Drilling down on the $1.1 billion figure
Dyson gets the gist of the National Campaign’s research right, but his particular wording misrepresents exactly what goes into their $1.1 billion figure, and where that comes from.
The National Campaign gets their public cost estimates by comparing teenage mothers to 20-to-21-year-old mothers on several factors, including the mothers’ and their children’s odds of participating in state and federal welfare programs, the children’s increased chances of incarceration, and the taxable incomes of these women, their children, and their children’s fathers.
"Based on this increased risk for participation among teen mothers and the total number of teen births, we then estimate the additional number of participants in various government programs," Pika said. "Then, based on the cost per participant in each of those programs, we then estimate the total cost of teen childbearing."
The three factors Dyson names -- health care, foster care, and lost tax revenue -- certainly constitute part of the National Campaign’s measurement, but increased risk of incarceration and social welfare programs like the Supplemental Nutrition Assistance Program and Temporary Assistance for Needy Families are also part of the National Campaign’s full $1.1 billion figure for Texas.
Importantly, that cost also isn’t only on the shoulder of Texas taxpayers; the loss in tax revenue and Medicaid costs, for example, are national.

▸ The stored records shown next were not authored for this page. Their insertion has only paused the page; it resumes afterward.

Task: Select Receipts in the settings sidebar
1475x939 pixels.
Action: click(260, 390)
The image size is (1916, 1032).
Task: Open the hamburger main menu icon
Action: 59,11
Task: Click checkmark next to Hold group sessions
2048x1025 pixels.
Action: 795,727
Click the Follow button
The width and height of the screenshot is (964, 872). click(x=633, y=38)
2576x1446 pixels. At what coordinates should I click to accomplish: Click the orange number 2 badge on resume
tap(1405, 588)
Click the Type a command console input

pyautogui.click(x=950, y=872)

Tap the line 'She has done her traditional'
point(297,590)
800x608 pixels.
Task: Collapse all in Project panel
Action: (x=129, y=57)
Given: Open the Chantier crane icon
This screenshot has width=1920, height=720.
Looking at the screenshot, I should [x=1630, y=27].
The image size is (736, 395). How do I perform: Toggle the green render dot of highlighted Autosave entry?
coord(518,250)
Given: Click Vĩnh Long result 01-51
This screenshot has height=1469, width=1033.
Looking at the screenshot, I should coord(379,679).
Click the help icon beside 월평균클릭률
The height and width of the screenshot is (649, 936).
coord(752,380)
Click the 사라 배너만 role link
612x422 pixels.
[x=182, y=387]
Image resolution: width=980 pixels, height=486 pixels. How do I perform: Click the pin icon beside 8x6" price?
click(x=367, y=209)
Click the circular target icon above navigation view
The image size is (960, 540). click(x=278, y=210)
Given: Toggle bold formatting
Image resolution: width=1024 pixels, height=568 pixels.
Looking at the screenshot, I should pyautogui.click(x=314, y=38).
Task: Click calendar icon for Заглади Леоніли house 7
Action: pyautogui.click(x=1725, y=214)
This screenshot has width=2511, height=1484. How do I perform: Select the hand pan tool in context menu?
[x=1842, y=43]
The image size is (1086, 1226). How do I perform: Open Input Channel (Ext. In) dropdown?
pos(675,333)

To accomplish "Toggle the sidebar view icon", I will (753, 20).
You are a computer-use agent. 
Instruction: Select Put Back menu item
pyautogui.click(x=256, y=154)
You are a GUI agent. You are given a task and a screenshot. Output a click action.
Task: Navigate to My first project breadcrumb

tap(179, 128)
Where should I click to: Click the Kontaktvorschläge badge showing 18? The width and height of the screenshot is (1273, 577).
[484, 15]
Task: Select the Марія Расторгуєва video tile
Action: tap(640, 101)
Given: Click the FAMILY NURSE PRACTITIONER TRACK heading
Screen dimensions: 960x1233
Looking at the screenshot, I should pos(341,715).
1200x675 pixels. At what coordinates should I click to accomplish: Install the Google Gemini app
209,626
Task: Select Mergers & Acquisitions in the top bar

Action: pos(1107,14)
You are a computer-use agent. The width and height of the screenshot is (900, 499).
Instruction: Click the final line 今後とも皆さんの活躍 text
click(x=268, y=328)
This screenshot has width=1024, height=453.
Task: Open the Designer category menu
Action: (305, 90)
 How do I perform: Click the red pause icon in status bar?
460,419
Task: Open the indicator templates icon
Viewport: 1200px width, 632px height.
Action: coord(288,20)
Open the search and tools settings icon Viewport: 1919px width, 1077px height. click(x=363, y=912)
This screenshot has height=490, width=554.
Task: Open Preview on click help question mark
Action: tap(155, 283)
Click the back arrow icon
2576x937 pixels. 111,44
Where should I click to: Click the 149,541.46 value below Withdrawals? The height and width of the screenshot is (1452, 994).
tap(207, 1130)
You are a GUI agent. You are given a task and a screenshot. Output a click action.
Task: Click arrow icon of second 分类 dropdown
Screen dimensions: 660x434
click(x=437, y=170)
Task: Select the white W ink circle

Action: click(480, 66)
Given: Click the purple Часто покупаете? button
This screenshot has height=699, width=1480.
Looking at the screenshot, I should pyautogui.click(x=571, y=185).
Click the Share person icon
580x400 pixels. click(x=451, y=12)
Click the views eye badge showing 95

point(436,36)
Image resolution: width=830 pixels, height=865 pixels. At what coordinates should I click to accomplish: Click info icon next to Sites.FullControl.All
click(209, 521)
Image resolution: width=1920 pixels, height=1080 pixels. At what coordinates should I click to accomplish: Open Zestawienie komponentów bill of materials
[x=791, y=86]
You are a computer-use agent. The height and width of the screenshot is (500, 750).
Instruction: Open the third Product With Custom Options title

The National Campaign’s research more accurately means that Texas teenage births cost taxpayers $1.1 billion (instead of "teenage births" costing "Texas taxpayers," as Dyson phrased it).
The National Campaign also is careful to emphasize that their estimate is just that. "It’s useful to keep in mind that this is an estimate," said Pika, "based on the best available research on the consequences of teen childbearing, rather than a dollar-for-dollar accounting of exactly what was spent on teen mothers."
To that end, the National Campaign pegs the Texas figure as "at least" $1.1 billion, leaving open the possibility that it could be more.
In the course of comparing the results of Colorado’s public contraceptives program to Texas’ high teen birth rate and abstinence-only program, Michael Eric Dyson said, "Teenage births cost Texas taxpayers $1.1 billion in health care, foster care and lost tax revenue in 2010 alone."
Dyson’s stat comes from the National Campaign to Prevent Teen and Unplanned Pregnancy, who experts say is a reliable source. But Dyson misrepresents their data in three minor ways: He gives an incomplete list of the components of that cost; he implies that teenage births cost Texas taxpayers $1.1 billion when, in fact, births in Texas cost all taxpayers $1.1 billion; and he doesn’t mention that the National Campaign’s stat is a conservative estimate on an issue that’s difficult to quantify.
Dyson gets the gist of the statistic right, though he was inartful in his phrasing. We rate his claim Half True.